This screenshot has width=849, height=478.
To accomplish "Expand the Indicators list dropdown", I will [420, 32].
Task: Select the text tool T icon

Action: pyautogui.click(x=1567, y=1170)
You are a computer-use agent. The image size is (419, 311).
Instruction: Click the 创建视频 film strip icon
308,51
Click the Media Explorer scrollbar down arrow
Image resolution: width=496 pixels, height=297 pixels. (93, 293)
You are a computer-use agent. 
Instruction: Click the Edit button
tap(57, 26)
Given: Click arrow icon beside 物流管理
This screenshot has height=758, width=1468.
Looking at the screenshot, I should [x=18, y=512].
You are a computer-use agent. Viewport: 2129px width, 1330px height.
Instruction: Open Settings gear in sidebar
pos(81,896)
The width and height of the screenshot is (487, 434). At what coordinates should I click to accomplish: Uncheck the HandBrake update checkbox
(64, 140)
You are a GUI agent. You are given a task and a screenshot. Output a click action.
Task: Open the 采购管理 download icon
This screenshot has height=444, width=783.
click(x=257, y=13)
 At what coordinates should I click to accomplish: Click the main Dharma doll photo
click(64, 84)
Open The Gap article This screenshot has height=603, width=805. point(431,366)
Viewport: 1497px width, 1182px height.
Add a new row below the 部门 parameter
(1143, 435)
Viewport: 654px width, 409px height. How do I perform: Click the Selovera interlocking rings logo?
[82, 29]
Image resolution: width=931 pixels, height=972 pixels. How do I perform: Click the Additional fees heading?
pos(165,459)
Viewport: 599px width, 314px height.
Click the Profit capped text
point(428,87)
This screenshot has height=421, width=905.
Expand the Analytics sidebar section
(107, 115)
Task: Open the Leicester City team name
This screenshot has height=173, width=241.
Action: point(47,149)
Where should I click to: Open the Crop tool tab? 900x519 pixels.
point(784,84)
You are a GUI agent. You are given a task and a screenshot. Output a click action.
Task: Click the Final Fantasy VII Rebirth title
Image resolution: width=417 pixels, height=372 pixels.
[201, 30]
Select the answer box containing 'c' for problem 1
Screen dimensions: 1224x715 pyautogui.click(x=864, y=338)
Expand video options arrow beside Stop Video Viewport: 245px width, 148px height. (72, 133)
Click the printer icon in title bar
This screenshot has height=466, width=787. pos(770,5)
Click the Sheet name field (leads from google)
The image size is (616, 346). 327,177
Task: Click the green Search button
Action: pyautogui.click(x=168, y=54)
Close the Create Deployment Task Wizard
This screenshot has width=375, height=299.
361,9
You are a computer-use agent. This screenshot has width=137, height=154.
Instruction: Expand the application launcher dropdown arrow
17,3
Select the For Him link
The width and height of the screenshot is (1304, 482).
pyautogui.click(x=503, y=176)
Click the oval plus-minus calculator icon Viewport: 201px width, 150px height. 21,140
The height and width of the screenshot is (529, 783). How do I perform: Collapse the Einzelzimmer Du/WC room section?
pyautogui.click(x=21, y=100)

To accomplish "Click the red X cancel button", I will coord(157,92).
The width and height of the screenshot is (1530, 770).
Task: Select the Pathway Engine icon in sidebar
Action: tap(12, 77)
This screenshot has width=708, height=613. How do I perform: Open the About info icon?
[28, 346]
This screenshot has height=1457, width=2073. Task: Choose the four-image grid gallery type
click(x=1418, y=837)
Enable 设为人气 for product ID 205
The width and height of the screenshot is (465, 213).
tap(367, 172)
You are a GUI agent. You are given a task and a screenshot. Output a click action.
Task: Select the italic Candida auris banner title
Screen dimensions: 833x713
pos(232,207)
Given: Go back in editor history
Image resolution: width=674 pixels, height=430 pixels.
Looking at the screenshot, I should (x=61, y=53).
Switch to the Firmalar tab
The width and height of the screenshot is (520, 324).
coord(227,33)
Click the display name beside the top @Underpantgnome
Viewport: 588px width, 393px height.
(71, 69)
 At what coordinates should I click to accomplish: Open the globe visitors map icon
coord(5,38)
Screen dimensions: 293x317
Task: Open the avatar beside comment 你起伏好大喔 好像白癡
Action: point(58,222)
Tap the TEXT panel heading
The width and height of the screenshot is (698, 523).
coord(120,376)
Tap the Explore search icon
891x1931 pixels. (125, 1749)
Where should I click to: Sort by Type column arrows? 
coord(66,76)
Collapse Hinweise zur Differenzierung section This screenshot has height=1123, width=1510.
————
» **YOUR INSTRUCTIONS**
Tally the lines in the rows above that contain the string "beside", treating case as significant. Give only the number.

» **EXERCISE OUTPUT**
4